Milano e hinterland, Pasquetta di violenza: tra aggressioni e accoltellamenti, indagini in corso
Milano - Una Pasquetta segnata da diversi episodi violenti nell’area milanese e nelle province limitrofe, con aggressioni che hanno richiest...
Milano - Una Pasquetta segnata da diversi episodi violenti nell’area milanese e nelle province limitrofe, con aggressioni che hanno richiesto l’intervento delle forze dell’ordine e acceso le indagini su più fronti.
Sesto San Giovanni, ventenne ferito a coltellate
A Sesto San Giovanni, un ragazzo di circa 20 anni è stato aggredito in via Gobetti nella serata del 7 aprile. Sul corpo del giovane sono stati riscontrati segni compatibili con due coltellate.
Il ferito è stato trasportato all’ospedale Ospedale Niguarda, dove non sarebbe in pericolo di vita. Il giovane ha fornito una prima versione dei fatti agli investigatori.
Sull’episodio indagano i Carabinieri di Sesto San Giovanni, impegnati nella ricostruzione della dinamica e nella ricerca dell’aggressore.
Crema, 20enne morto dopo un’aggressione in strada
Più grave la vicenda avvenuta a Crema, dove un ragazzo di 20 anni di origine straniera è morto dopo essere stato aggredito nella zona di San Bernardino.
Secondo le prime ricostruzioni, il giovane sarebbe stato colpito con oggetti contundenti, forse spranghe, e trasportato in ospedale in condizioni critiche, dove è deceduto poco dopo. Anche in questo caso sono in corso indagini da parte dei carabinieri.
Altri episodi tra Milano e provincia
Nel corso delle festività si sono registrati ulteriori episodi di violenza. A Melegnano, un uomo è stato ferito con un coltello all’avambraccio durante un’aggressione avvenuta nella notte di Pasqua, dopo un diverbio con un gruppo di giovani.
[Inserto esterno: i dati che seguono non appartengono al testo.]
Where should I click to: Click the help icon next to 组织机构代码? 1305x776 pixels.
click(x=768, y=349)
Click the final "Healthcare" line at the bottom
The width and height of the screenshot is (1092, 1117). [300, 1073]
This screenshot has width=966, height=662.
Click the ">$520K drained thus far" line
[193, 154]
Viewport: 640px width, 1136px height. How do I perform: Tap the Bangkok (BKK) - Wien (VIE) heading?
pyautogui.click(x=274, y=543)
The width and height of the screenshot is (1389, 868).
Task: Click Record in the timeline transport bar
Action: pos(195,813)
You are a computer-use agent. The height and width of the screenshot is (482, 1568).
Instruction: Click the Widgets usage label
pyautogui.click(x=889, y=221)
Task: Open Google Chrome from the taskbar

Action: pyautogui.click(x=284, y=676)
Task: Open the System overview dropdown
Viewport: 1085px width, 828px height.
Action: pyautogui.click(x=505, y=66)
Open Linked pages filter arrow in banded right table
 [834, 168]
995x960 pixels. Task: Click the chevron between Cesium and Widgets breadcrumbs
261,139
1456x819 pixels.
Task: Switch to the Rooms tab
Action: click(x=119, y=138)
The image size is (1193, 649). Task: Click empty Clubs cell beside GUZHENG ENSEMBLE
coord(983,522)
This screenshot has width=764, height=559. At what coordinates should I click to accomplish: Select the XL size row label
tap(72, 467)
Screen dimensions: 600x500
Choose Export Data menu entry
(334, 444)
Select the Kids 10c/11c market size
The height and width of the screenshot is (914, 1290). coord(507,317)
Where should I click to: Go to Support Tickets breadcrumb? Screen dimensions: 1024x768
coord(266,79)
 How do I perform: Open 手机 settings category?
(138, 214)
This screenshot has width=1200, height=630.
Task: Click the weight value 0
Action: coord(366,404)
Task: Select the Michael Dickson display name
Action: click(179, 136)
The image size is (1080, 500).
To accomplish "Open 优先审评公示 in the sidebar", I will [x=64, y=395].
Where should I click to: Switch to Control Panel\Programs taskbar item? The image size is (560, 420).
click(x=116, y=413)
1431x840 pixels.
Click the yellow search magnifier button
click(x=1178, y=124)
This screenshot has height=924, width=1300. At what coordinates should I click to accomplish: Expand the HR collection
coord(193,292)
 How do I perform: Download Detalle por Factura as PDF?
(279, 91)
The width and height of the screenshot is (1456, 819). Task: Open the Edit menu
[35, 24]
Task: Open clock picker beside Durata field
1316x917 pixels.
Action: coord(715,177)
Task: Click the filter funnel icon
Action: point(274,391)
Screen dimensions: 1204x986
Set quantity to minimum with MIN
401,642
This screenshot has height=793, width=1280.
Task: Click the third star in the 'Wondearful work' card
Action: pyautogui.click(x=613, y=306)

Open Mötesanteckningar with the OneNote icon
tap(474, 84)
In un altro episodio, una donna è stata accoltellata in via Livraghi e il presunto responsabile, un uomo di 49 anni, è stato fermato con l’accusa di tentato omicidio.
Indagini e contesto
Le forze dell’ordine stanno lavorando per chiarire eventuali collegamenti tra gli episodi e ricostruire con precisione le dinamiche delle singole aggressioni. Al momento, non emergono elementi che indichino un’unica matrice comune, ma l’attenzione degli investigatori resta alta su tutto il territorio.